The day I moved into the office, Fr. Paul came to welcome me. We were inaugurating a program which the Paulists were foundational in setting up with the downtown parishes: a parish-based counselling service that offers professional counselling regardless of ability to pay, without wait lists. Thus began a long, fruitful partnership. The Paulist office space has been an essential part of this service, but much more than an office.  

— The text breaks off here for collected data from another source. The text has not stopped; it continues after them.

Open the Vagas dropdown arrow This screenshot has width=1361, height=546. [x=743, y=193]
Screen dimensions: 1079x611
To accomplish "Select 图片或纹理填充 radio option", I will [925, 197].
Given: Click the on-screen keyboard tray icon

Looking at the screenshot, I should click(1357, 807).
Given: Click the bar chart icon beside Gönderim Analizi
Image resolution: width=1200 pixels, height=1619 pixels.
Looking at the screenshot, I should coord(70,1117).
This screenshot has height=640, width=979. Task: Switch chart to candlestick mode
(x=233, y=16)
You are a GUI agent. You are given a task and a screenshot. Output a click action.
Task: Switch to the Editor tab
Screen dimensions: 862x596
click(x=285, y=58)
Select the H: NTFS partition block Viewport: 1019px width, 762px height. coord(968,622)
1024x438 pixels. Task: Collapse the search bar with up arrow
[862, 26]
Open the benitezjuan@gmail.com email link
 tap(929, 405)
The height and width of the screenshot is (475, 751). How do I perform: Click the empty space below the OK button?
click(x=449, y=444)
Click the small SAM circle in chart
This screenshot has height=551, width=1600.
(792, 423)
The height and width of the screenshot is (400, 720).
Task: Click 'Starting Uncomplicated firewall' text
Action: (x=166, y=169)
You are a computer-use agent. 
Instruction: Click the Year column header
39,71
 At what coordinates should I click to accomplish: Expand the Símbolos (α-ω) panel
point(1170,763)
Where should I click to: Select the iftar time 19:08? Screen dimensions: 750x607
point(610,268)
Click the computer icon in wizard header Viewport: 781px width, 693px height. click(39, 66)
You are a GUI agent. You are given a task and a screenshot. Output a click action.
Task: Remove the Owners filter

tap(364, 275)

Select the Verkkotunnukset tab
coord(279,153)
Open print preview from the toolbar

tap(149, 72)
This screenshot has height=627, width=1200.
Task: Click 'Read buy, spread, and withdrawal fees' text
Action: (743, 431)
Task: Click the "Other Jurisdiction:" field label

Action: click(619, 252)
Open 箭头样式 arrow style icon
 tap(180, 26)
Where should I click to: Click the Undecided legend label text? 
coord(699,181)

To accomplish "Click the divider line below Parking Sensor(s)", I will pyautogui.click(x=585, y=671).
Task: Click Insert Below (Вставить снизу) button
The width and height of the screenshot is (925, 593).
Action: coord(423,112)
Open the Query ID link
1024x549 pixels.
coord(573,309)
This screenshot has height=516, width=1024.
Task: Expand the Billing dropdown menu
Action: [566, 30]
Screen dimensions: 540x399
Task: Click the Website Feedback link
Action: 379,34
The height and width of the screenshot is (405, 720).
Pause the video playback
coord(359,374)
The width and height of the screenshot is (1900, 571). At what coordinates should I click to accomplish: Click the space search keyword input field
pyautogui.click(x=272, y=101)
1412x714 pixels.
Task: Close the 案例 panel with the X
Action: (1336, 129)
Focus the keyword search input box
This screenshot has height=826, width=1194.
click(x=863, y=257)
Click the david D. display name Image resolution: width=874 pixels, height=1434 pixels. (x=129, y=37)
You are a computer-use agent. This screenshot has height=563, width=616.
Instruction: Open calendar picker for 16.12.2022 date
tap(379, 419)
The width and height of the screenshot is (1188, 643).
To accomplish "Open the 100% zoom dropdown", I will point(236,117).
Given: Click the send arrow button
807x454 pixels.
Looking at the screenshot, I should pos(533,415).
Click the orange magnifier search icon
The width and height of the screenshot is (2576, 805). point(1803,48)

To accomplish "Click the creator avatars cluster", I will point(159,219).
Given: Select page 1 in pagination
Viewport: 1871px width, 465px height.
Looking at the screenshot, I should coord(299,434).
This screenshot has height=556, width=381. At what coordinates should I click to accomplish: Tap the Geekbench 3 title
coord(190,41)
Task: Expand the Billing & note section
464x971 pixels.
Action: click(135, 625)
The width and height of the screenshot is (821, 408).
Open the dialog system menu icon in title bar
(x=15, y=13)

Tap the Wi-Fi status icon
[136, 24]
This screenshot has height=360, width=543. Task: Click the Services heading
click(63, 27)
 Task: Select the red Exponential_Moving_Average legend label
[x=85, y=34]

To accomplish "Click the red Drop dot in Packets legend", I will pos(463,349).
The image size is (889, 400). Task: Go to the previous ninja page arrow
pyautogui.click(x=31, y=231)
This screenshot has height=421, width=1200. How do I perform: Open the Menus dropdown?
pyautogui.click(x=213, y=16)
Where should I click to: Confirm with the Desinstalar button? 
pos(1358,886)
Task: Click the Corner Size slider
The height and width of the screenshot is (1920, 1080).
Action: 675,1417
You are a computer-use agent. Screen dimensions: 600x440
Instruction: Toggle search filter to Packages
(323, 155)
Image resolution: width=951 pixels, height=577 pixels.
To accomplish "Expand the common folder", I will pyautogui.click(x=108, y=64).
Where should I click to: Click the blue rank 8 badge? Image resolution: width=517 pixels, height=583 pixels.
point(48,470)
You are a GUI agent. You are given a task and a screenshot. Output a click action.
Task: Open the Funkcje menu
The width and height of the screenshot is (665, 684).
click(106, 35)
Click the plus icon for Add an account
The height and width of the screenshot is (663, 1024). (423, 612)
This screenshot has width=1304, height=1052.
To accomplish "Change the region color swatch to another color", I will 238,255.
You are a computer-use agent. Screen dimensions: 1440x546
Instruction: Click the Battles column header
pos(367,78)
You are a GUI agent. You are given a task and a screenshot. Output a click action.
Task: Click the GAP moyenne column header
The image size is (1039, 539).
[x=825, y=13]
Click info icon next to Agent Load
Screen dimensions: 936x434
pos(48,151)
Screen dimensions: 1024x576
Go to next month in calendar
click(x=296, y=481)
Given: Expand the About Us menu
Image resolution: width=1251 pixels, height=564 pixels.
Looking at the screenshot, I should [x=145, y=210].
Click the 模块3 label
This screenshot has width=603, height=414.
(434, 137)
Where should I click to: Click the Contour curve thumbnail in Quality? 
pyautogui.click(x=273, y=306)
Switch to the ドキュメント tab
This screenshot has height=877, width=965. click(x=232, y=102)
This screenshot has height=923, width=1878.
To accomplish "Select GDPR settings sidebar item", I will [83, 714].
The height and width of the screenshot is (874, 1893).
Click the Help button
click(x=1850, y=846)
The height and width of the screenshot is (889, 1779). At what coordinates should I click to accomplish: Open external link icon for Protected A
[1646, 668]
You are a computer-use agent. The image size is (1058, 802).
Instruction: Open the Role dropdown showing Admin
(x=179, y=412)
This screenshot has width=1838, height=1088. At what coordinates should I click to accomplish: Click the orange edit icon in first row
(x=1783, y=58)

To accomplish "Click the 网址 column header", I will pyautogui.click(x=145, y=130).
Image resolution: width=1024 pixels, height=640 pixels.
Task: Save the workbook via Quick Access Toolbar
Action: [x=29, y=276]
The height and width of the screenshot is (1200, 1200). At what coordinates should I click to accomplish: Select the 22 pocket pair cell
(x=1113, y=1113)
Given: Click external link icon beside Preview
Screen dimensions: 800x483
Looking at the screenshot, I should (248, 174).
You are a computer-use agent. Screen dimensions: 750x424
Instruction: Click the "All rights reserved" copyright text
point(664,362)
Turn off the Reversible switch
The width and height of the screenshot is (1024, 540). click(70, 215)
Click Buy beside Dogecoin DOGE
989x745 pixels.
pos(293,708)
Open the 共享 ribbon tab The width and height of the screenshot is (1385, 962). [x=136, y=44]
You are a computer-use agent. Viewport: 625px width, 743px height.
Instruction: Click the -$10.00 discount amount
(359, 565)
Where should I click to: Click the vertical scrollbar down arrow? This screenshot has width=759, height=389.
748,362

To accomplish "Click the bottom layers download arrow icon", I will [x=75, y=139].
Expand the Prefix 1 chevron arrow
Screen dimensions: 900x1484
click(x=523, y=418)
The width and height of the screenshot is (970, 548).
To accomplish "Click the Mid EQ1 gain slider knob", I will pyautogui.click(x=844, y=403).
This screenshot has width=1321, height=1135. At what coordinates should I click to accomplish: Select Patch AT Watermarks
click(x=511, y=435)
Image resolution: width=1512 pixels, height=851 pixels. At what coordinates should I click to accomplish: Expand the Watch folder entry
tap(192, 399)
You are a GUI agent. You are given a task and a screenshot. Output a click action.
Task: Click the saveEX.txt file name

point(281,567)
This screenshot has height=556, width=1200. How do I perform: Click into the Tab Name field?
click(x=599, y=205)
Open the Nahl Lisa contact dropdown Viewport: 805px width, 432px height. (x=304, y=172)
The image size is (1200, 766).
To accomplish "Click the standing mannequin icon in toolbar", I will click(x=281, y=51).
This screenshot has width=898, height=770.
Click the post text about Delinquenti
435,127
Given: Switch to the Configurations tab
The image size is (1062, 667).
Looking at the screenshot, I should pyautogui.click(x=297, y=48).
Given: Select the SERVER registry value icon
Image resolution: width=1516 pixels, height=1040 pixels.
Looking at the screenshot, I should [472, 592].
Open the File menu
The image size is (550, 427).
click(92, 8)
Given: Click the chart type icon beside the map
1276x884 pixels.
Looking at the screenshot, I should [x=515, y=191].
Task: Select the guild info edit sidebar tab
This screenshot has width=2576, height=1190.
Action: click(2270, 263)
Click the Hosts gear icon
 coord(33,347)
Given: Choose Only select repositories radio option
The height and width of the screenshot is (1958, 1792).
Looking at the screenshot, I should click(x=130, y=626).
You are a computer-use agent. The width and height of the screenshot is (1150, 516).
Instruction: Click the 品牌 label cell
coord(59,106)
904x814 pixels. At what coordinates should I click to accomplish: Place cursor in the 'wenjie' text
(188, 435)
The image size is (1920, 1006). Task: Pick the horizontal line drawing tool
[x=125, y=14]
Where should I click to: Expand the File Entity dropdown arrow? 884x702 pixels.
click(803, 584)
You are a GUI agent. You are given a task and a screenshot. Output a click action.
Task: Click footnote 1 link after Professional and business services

The Fathers themselves, every one of them who’ve been at the centre during my time there, have energetically welcomed and encouraged this work. Their whole approach says: “This work of healing and wholeness for the people of our parish, the people of our city, is important to us. It’s part of what the Church is about. Thank you for sharing it. We’re glad you are here with us.” Fr. Paul said it in words that first morning (he also donated the comfy chairs and lamp from his own office), and all his confreres have repeated these sentiments in words and attitude ever since.  

Their support, and the constant active presence of their own ministry, provided the fertile earth where our parish counselling service was planted, nourished and thrived. I can’t imagine it happening without them. It fits with their mission to preach the Gospel in new forms, addressing the “deep spiritual longings of the culture.”

They were an unexpected gift waiting for me and my fellow counsellors.

One afternoon several years later, another Paulist dropped into my office. Freshly ordained, newly arrived in Toronto, he was in the flurry of settling in and taking up his new work. Fr. Tom came in from his many duties with warmth and openness, bringing the gifts of time, a hug and, above all, true compassion.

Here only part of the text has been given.